● EXERCISE
Please return, word for word, the stretch of the material below from the line containing "coordinates (58, 100)." through the line containing "In order to click on asia-coastline".

────

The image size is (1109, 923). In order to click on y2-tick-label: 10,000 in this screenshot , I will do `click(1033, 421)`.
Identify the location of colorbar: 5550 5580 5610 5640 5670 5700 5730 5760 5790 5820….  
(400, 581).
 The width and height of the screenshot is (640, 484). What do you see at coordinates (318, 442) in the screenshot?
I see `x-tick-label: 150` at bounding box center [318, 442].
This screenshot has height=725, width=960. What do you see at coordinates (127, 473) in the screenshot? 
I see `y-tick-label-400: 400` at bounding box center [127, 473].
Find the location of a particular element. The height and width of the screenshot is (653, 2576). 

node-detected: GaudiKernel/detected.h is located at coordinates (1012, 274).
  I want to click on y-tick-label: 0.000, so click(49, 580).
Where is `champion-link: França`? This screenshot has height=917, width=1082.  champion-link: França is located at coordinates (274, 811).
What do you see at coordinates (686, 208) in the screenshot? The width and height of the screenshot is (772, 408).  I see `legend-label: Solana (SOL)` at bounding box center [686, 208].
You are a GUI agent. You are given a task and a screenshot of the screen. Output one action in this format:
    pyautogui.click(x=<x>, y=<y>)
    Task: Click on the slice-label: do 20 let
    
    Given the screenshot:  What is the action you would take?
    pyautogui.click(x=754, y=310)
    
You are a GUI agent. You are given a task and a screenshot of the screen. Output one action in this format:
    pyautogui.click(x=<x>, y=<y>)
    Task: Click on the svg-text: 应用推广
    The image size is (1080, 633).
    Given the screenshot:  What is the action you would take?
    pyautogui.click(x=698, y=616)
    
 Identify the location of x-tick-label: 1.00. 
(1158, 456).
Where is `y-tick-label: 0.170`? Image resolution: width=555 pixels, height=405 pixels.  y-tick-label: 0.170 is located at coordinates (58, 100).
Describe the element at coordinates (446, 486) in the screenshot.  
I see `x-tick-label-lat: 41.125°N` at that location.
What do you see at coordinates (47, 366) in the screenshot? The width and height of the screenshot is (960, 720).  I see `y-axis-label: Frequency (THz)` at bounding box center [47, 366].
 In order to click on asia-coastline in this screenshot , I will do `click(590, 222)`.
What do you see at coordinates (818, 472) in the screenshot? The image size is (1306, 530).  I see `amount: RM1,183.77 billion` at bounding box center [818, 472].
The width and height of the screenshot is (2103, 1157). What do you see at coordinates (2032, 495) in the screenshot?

────

● EXPECTED OUTPUT
Where is `y-tick-label: 0.170`? Image resolution: width=555 pixels, height=405 pixels.  y-tick-label: 0.170 is located at coordinates (58, 100).
Describe the element at coordinates (446, 486) in the screenshot.  
I see `x-tick-label-lat: 41.125°N` at that location.
What do you see at coordinates (47, 366) in the screenshot? The width and height of the screenshot is (960, 720).  I see `y-axis-label: Frequency (THz)` at bounding box center [47, 366].
 In order to click on asia-coastline in this screenshot , I will do `click(590, 222)`.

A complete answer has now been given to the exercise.